◆ **PROBLEM DESCRIPTION**
Copy each record below faithfully, leaving out images.

◆ **RECORDS SHOWN**
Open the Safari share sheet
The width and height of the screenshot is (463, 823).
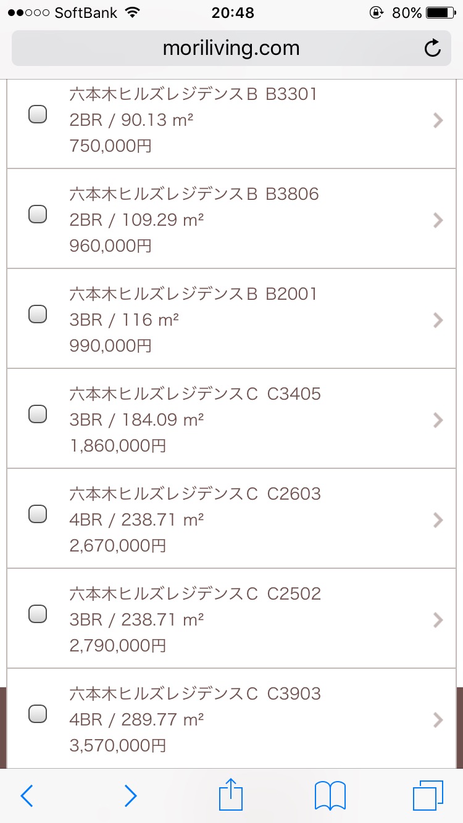tap(232, 795)
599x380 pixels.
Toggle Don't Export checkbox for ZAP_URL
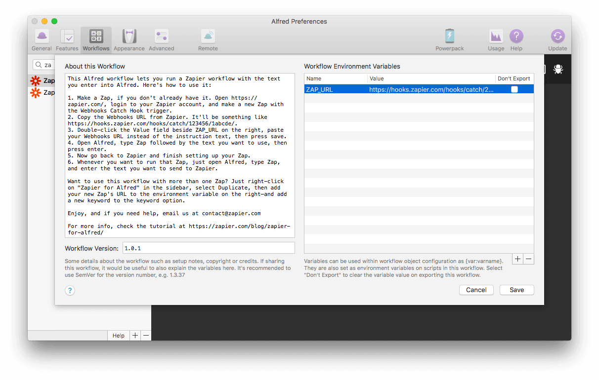pyautogui.click(x=514, y=89)
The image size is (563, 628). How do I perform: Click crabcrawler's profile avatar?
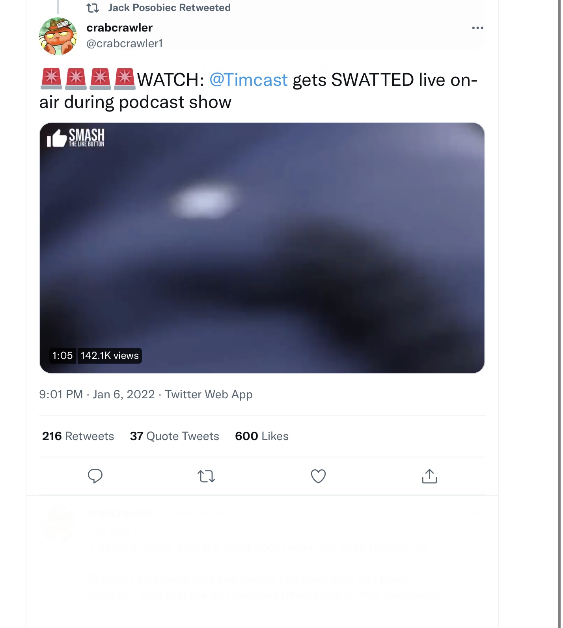pyautogui.click(x=58, y=36)
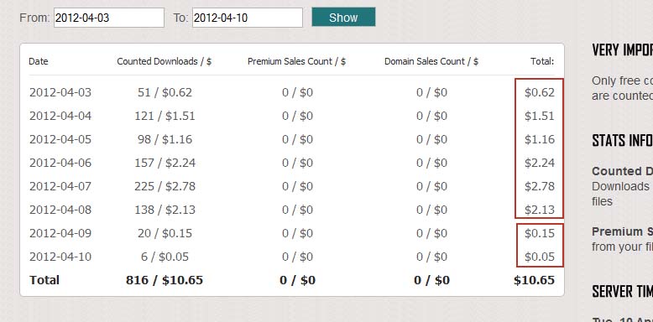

◆ **RESPONSE TO THE EXERCISE**
Open the Safari share sheet
The width and height of the screenshot is (463, 823).
tap(232, 795)
599x380 pixels.
Toggle Don't Export checkbox for ZAP_URL
pyautogui.click(x=514, y=89)
The image size is (563, 628). How do I perform: Click crabcrawler's profile avatar?
pyautogui.click(x=58, y=36)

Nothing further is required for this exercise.